If you want to know the current state of artificial intelligence in medicine, then Eric Topol review in Nature is the article you have to read. A highlighted statement:
There are differences between the prediction metric for a cohort and an individual prediction metric. If a model’s AUC is 0.95, which most would qualify as very accurate,And this is good summary:
this reflects how good the model is for predicting an outcome, such as death, for the overall cohort. But most models are essentially classifiers and are not capable of precise prediction at the individual level, so there is still an important dimension of uncertainty.

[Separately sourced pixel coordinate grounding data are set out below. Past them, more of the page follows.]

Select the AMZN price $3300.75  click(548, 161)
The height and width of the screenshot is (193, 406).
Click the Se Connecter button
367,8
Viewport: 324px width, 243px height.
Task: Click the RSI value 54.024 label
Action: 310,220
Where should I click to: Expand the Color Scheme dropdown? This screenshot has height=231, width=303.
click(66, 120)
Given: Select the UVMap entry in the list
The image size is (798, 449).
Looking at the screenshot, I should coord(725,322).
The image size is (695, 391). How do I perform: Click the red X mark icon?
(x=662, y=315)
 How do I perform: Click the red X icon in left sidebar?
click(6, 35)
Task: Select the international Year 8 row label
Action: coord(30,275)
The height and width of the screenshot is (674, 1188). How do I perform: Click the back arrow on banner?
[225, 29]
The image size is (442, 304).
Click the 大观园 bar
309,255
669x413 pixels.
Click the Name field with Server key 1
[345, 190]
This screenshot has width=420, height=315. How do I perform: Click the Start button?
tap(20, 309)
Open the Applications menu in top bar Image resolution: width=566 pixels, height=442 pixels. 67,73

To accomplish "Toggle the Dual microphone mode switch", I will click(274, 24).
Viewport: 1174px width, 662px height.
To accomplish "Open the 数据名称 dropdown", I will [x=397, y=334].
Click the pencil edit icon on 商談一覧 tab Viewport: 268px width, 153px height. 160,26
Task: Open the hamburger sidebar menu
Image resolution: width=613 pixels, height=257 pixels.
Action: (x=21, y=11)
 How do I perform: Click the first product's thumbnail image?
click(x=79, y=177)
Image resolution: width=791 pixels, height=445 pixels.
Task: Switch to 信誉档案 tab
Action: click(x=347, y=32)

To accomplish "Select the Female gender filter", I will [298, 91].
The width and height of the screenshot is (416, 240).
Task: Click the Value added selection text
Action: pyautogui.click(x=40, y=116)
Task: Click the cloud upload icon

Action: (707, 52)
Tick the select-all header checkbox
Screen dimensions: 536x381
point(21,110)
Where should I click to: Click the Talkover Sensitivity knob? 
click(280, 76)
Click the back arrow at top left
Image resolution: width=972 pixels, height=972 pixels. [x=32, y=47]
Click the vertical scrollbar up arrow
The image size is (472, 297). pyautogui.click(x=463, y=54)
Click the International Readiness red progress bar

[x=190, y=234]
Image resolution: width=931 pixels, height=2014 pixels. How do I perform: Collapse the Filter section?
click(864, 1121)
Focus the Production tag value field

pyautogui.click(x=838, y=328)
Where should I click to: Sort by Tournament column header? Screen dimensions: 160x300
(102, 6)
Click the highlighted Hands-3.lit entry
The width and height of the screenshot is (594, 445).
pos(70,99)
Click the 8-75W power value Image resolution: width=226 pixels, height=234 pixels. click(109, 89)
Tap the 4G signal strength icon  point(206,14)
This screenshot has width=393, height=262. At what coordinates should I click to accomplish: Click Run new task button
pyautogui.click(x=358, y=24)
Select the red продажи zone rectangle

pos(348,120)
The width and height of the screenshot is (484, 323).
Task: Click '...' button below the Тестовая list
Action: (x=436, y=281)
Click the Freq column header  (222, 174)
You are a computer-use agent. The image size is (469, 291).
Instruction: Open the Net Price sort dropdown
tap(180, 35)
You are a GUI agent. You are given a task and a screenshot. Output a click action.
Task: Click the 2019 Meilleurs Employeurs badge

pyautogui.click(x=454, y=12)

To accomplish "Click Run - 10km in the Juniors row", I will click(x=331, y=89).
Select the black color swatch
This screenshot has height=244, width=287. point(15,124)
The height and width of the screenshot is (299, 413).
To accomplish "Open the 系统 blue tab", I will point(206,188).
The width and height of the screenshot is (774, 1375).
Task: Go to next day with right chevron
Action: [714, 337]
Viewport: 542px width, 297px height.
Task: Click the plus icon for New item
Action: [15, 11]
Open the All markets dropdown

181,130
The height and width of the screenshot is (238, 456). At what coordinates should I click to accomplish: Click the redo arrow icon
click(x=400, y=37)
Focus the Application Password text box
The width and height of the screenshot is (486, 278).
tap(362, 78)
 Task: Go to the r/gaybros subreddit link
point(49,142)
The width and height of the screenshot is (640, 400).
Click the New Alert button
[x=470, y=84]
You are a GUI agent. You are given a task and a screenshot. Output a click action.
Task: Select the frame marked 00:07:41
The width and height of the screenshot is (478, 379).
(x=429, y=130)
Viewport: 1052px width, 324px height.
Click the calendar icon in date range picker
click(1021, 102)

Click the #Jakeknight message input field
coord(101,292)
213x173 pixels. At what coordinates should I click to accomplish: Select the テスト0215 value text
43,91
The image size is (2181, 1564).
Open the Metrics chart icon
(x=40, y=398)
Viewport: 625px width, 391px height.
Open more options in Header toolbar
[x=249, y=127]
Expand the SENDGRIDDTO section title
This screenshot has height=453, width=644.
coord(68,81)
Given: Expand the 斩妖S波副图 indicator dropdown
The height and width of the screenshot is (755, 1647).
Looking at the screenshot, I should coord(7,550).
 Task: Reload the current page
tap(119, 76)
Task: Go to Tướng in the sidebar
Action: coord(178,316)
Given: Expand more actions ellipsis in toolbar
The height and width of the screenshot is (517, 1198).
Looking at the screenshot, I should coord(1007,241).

Despite all the promises of AI technology, there are formidable obstacles and pitfalls. The state of AI hype has far exceeded the state of AI science, especially when it pertains to validation and readiness for implementation in patient care. A recent example is IBM Watson Health’s cancer AI algorithm (known as Watson for Oncology). Used by hundreds of hospitals around the world for recommending treatments for patients with cancer, the algorithm was based on a small number of synthetic, nonreal cases with very limited input (real data) of oncologists. Many of the actual output recommendations for treatment were shown to be erroneous, such as suggesting the use of bevacizumab in a patient with severe bleeding, which represents an explicit contraindication and ‘black box’ warning for the drug. This example also highlights the potential for major harm to patients, and thus for medical malpractice, by a flawed algorithm. Instead of a single doctor’s mistake hurting a patient, the potential for a machine algorithm inducing iatrogenic risk is vast. This is all the more reason that systematic debugging, audit, extensive simulation, and validation, along with prospective scrutiny, are required when an AI algorithm is unleashed in clinical practice. It also underscores the need to require more evidence and robust validation to exceed the recent downgrading of FDA regulatory requirements for medical algorithm approval
Therefore, take care when you look at tables like this one:
Prediction | n | AUC | Publication (Reference number) |
---|---|---|---|
In-hospital mortality, unplanned readmission, prolonged LOS, final discharge diagnosis | 216,221 | 0.93* 0.75+0.85# | Rajkomar et al.96 |
All-cause 3–12 month mortality | 221,284 | 0.93^ | Avati et al.91 |
Readmission | 1,068 | 0.78 | Shameer et al.106 |
Sepsis | 230,936 | 0.67 | Horng et al.102 |
Septic shock | 16,234 | 0.83 | Henry et al.103 |
Severe sepsis | 203,000 | 0.85@ | Culliton et al.104 |
Clostridium difficile infection | 256,732 | 0.82++ | Oh et al.93 |
Developing diseases | 704,587 | range | Miotto et al.97 |
Diagnosis | 18,590 | 0.96 | Yang et al.90 |
Dementia | 76,367 | 0.91 | Cleret de Langavant et al.92 |
Alzheimer’s Disease ( + amyloid imaging) | 273 | 0.91 | Mathotaarachchi et al.98 |
Mortality after cancer chemotherapy | 26,946 | 0.94 | Elfiky et al.95 |
Disease onset for 133 conditions | 298,000 | range | Razavian et al.105 |
Suicide | 5,543 | 0.84 | Walsh et al.86 |
Delirium | 18,223 | 0.68 | Wong et al.100 |